The task: Once the pictures have been set aside, copy every remaining entry exactly.

Stored data:
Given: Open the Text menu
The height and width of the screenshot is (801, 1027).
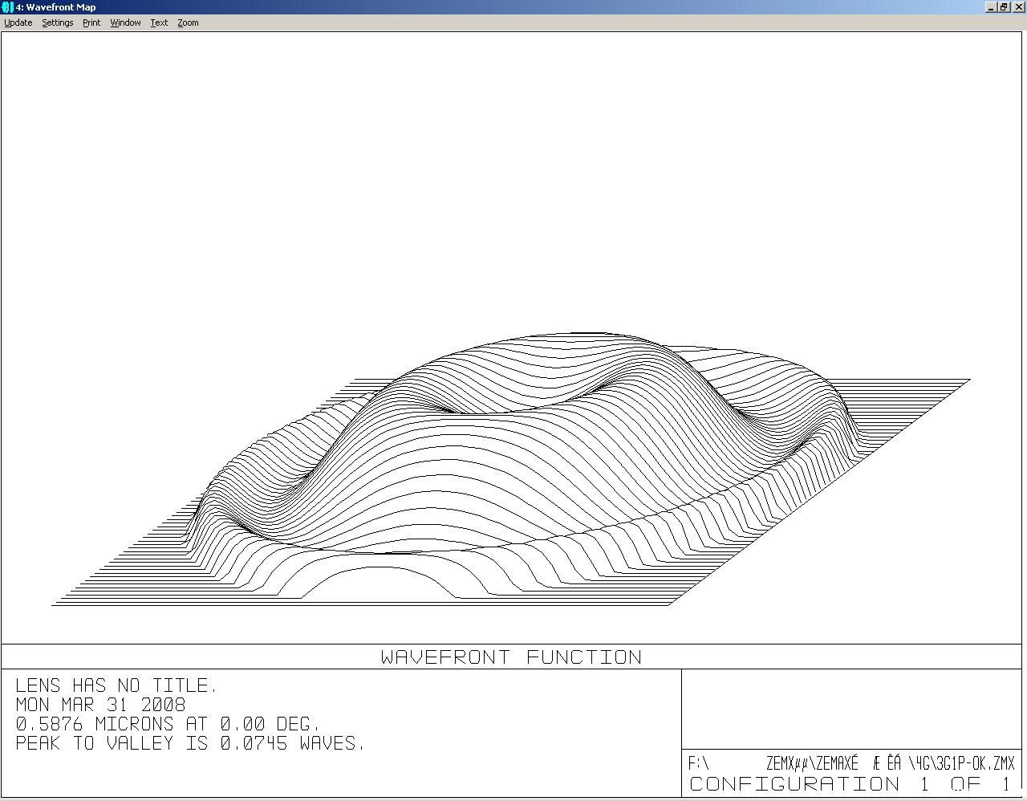Looking at the screenshot, I should click(x=159, y=22).
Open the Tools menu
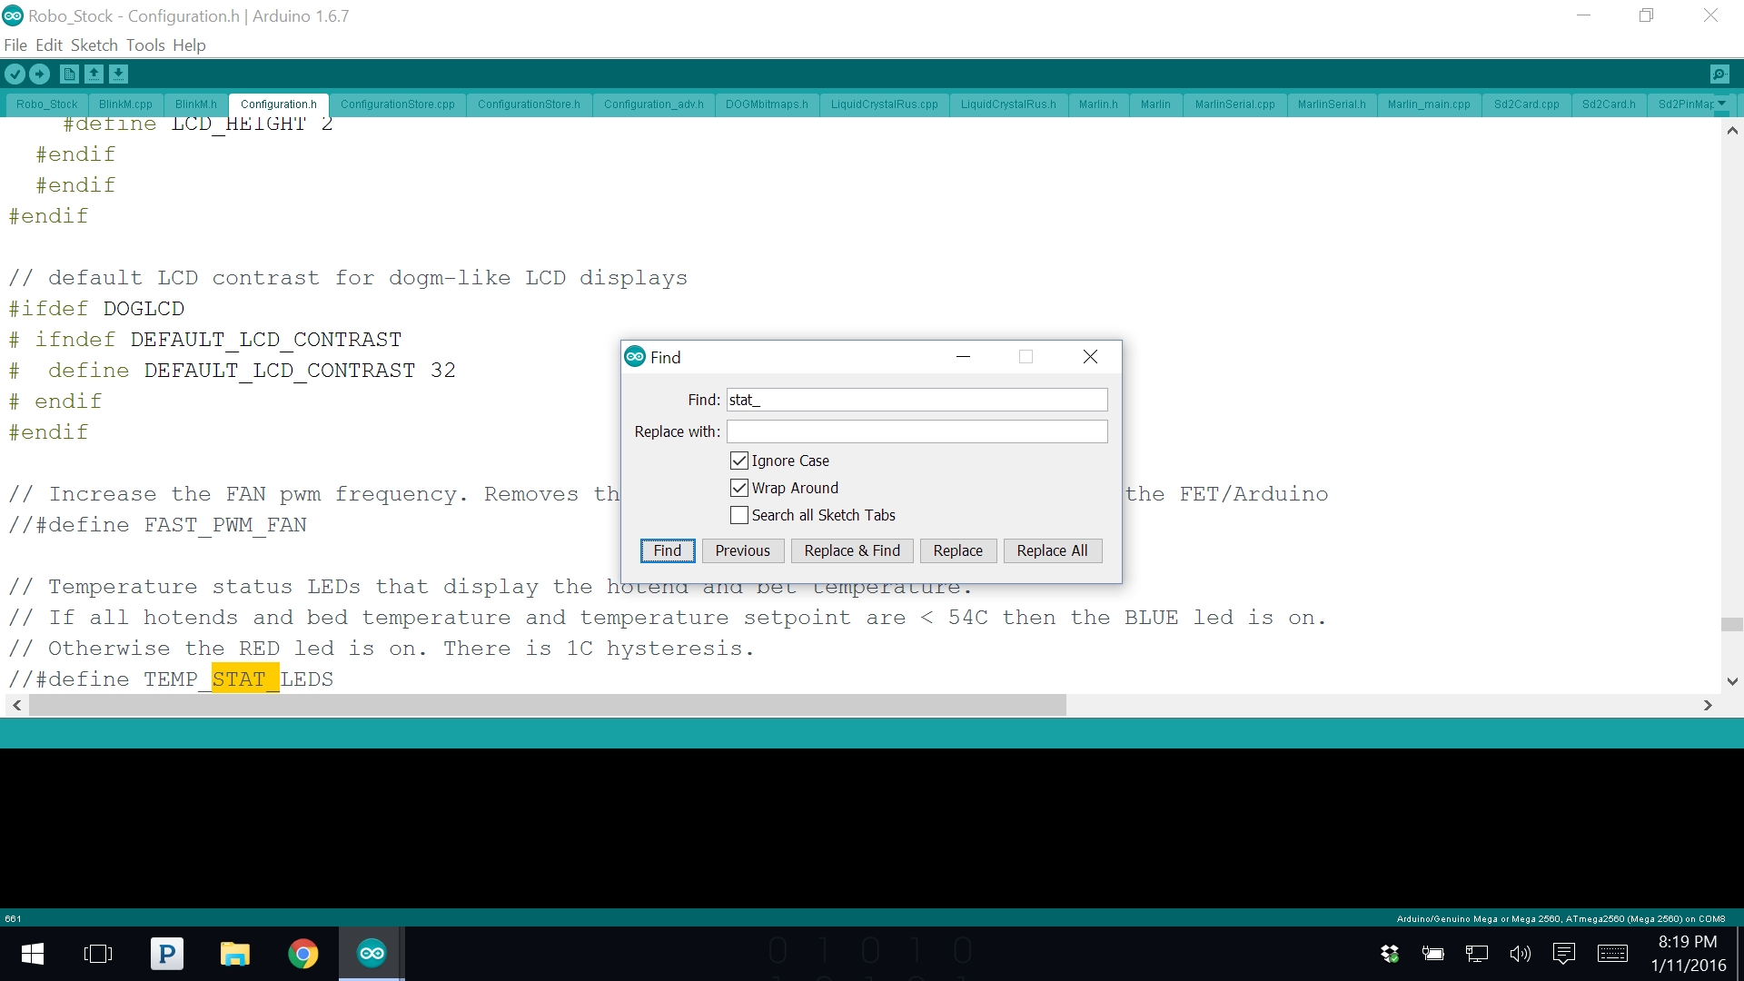 (144, 45)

Finished task:
Given: Open the Text menu
The height and width of the screenshot is (801, 1027).
Looking at the screenshot, I should click(x=159, y=22).
Open the Tools menu
 (144, 45)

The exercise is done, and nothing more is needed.